» Work request: Repeat the records below line by line, exactly, finishing on the line that contains "Given: Click the".
━━ Raw data ━━
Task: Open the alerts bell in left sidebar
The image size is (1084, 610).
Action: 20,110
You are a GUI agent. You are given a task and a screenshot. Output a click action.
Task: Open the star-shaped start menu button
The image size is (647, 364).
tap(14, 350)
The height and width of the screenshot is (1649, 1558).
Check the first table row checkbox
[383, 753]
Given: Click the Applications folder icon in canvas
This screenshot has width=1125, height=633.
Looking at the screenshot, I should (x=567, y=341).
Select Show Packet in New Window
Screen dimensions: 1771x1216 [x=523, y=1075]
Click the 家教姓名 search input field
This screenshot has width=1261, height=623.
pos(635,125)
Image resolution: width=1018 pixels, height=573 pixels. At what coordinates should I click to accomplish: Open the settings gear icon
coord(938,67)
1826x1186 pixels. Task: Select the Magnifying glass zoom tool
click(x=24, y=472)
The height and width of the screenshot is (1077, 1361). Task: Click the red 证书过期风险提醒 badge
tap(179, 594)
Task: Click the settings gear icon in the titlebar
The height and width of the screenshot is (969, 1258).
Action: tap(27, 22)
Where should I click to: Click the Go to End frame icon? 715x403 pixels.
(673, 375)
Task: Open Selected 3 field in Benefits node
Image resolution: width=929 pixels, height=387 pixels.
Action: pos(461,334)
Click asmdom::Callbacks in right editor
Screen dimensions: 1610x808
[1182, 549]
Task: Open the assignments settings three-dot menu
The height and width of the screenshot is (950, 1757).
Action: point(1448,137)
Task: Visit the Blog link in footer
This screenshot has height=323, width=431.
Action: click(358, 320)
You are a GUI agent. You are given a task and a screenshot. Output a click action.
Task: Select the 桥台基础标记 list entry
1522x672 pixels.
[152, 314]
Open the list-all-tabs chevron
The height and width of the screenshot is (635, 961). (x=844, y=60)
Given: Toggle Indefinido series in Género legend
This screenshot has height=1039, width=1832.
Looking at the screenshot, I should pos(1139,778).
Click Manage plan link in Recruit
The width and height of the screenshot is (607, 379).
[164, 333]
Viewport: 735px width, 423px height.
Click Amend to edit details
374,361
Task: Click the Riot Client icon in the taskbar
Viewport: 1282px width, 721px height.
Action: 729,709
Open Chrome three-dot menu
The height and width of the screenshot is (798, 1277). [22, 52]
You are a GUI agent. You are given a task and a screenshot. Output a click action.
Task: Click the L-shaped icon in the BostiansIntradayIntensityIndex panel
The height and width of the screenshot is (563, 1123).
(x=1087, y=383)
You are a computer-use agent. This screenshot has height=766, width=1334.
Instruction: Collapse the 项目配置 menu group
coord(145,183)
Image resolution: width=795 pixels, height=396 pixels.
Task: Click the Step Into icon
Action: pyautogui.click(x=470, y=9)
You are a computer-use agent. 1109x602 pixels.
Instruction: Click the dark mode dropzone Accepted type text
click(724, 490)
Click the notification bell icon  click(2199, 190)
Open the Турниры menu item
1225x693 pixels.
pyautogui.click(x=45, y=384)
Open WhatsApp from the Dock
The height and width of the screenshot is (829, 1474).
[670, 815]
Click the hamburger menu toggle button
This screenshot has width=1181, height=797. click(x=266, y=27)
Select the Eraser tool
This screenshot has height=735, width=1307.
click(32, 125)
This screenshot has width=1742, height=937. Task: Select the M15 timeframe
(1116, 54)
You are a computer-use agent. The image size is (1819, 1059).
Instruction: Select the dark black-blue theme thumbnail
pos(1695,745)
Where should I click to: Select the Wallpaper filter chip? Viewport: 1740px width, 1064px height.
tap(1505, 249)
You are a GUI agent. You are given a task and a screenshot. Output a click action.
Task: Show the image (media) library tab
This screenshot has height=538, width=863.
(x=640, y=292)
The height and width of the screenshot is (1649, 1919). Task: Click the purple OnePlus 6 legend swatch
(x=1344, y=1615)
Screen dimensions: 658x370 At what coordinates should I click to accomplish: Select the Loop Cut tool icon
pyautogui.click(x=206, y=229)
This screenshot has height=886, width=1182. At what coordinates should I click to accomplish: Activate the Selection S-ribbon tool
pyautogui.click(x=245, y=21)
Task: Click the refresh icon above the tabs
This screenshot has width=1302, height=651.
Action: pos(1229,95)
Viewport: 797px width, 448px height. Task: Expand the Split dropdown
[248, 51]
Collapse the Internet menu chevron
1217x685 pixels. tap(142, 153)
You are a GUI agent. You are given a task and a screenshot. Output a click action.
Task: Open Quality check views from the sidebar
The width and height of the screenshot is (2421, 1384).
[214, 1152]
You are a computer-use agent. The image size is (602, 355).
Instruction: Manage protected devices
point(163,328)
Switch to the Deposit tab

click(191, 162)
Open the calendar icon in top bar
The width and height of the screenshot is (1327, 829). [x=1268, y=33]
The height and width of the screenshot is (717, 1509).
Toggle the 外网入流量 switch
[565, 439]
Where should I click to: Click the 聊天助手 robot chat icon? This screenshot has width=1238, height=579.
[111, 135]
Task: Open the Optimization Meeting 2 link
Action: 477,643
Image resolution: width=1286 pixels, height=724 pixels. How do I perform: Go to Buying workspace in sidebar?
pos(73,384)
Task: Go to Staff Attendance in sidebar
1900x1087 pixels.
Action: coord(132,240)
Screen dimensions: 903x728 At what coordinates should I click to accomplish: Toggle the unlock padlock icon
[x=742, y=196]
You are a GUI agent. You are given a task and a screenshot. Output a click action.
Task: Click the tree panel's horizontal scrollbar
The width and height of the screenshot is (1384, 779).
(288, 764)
━━━
» Solution to the exercise:
Task: Open the alerts bell in left sidebar
The image size is (1084, 610).
Action: 20,110
You are a GUI agent. You are given a task and a screenshot. Output a click action.
Task: Open the star-shaped start menu button
The image size is (647, 364).
tap(14, 350)
The height and width of the screenshot is (1649, 1558).
Check the first table row checkbox
[383, 753]
Given: Click the Applications folder icon in canvas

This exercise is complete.